WHAT THE EXERCISE ASKS — Below are some records. Return exactly the lines from the one containing "[combobox] (1085, 458)" through the one containing "Семь важных изменений", both included, and only those.

DATASET RECORDS —
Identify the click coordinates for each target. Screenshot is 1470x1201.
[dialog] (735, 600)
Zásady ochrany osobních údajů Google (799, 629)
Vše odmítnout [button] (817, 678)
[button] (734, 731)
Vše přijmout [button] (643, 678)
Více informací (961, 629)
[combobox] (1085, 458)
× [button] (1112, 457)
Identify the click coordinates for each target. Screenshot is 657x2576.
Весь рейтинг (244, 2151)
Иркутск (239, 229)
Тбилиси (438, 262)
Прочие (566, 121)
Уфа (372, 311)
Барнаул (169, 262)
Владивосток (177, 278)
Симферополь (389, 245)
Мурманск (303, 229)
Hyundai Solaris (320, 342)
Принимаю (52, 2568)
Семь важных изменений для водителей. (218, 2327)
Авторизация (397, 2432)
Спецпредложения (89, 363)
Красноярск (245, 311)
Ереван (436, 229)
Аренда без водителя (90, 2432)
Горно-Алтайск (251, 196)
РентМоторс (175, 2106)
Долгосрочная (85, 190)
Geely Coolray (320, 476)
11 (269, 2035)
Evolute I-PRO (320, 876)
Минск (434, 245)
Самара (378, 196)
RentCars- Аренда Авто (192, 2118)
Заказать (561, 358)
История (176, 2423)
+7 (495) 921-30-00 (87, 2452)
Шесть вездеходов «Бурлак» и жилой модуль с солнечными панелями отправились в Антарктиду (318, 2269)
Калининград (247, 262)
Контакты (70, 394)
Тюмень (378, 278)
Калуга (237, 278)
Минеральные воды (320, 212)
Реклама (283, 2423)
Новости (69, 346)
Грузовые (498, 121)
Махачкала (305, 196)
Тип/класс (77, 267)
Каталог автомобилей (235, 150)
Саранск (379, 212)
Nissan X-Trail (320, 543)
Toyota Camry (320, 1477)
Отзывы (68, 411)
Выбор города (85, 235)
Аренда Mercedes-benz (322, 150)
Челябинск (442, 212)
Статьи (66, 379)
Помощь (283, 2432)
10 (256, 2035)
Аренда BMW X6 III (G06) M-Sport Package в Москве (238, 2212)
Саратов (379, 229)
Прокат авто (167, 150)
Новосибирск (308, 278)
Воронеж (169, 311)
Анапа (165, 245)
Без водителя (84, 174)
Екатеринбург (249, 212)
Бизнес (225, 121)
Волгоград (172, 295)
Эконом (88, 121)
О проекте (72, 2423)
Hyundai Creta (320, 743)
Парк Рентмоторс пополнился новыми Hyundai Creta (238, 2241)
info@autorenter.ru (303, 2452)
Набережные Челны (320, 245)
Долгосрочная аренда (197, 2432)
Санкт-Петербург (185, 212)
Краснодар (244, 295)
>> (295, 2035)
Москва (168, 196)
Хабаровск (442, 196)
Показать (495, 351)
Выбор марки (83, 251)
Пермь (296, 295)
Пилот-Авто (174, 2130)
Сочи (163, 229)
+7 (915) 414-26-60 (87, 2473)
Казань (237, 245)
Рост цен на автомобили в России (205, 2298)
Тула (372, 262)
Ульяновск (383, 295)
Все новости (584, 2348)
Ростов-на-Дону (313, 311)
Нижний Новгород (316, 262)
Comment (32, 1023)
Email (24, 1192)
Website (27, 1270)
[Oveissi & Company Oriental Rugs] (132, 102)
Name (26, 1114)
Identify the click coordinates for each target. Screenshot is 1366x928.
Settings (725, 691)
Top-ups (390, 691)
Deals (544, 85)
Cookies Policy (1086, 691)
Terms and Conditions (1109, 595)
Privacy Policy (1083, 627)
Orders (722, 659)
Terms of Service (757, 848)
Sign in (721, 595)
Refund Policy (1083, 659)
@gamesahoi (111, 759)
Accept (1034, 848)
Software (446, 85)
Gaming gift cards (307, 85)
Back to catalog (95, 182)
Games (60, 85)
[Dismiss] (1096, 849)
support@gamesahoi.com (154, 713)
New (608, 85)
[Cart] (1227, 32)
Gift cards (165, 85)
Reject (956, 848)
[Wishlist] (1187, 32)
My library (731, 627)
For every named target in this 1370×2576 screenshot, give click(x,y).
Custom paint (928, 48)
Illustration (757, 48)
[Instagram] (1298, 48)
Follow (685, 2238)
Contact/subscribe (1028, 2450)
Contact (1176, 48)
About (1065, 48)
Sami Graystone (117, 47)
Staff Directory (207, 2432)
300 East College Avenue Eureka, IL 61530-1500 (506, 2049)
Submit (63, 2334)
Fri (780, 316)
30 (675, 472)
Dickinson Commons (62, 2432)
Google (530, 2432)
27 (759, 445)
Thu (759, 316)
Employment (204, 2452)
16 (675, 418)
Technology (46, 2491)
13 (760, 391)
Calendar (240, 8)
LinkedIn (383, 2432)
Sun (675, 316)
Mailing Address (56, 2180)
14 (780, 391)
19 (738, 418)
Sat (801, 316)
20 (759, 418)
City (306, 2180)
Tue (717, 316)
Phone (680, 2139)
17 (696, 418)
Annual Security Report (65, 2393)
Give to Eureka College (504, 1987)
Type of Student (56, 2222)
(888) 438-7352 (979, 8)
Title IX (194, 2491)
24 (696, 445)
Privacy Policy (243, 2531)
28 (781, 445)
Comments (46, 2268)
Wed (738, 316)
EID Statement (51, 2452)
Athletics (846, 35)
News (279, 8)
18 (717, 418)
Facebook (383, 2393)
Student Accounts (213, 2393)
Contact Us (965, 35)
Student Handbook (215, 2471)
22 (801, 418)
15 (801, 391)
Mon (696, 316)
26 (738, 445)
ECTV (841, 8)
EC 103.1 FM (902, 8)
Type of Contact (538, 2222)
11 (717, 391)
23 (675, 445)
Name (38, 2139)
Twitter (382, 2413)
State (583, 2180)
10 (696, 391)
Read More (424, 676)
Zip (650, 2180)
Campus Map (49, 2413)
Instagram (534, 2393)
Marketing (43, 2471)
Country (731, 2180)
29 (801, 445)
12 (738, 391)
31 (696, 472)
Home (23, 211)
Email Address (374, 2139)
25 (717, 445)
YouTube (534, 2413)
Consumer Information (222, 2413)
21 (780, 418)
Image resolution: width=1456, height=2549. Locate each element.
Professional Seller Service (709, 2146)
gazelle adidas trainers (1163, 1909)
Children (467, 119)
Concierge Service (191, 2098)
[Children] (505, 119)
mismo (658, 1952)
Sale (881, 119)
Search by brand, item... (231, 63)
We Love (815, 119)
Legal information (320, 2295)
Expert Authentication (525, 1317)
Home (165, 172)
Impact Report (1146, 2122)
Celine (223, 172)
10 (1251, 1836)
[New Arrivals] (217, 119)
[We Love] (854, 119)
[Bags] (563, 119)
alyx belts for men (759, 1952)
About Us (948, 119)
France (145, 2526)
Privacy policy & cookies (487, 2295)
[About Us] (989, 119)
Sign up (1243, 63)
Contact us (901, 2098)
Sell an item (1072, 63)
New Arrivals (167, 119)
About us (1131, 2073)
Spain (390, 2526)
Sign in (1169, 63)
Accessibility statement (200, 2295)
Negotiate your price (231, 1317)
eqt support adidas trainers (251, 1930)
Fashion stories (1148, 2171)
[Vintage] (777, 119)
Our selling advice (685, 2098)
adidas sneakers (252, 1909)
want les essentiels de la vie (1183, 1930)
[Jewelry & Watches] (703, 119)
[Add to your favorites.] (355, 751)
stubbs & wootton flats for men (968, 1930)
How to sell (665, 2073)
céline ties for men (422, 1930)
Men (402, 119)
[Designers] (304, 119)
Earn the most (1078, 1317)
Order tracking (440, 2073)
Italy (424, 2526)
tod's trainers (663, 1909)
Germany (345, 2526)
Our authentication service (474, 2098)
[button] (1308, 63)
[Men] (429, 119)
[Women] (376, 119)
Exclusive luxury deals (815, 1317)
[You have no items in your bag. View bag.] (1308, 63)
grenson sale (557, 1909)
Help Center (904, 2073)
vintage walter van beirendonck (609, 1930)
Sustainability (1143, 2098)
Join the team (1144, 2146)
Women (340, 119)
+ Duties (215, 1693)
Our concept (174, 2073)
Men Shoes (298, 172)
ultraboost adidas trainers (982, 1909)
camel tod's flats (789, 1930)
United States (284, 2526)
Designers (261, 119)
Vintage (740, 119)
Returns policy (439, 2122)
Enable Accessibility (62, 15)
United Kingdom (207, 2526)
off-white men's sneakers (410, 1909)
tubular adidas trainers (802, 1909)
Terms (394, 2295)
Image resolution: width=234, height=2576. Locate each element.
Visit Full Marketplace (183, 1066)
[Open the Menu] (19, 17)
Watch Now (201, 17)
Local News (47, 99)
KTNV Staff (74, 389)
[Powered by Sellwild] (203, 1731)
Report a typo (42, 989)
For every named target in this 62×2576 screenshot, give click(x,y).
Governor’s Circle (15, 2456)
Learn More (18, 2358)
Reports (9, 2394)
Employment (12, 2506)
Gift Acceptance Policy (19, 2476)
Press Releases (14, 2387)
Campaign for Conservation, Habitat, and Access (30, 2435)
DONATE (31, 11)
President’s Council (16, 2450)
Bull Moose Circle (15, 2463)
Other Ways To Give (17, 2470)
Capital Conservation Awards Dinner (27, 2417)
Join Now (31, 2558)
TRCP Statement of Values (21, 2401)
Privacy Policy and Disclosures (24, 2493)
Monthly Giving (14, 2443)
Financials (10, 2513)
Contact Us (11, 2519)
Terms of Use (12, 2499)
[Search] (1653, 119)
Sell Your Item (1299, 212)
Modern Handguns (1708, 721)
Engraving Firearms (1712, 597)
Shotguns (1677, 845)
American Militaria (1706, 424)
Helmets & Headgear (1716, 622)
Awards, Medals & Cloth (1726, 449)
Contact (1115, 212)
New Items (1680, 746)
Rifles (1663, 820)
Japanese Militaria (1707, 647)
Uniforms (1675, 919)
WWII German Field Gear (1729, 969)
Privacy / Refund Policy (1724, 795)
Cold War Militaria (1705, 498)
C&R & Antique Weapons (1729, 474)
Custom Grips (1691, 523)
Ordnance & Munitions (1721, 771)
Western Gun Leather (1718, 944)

ANSWER TO THIS PROBLEM —
[combobox] (1085, 458)
× [button] (1112, 457)
Identify the click coordinates for each target. Screenshot is 657x2576.
Весь рейтинг (244, 2151)
Иркутск (239, 229)
Тбилиси (438, 262)
Прочие (566, 121)
Уфа (372, 311)
Барнаул (169, 262)
Владивосток (177, 278)
Симферополь (389, 245)
Мурманск (303, 229)
Hyundai Solaris (320, 342)
Принимаю (52, 2568)
Семь важных изменений для водителей. (218, 2327)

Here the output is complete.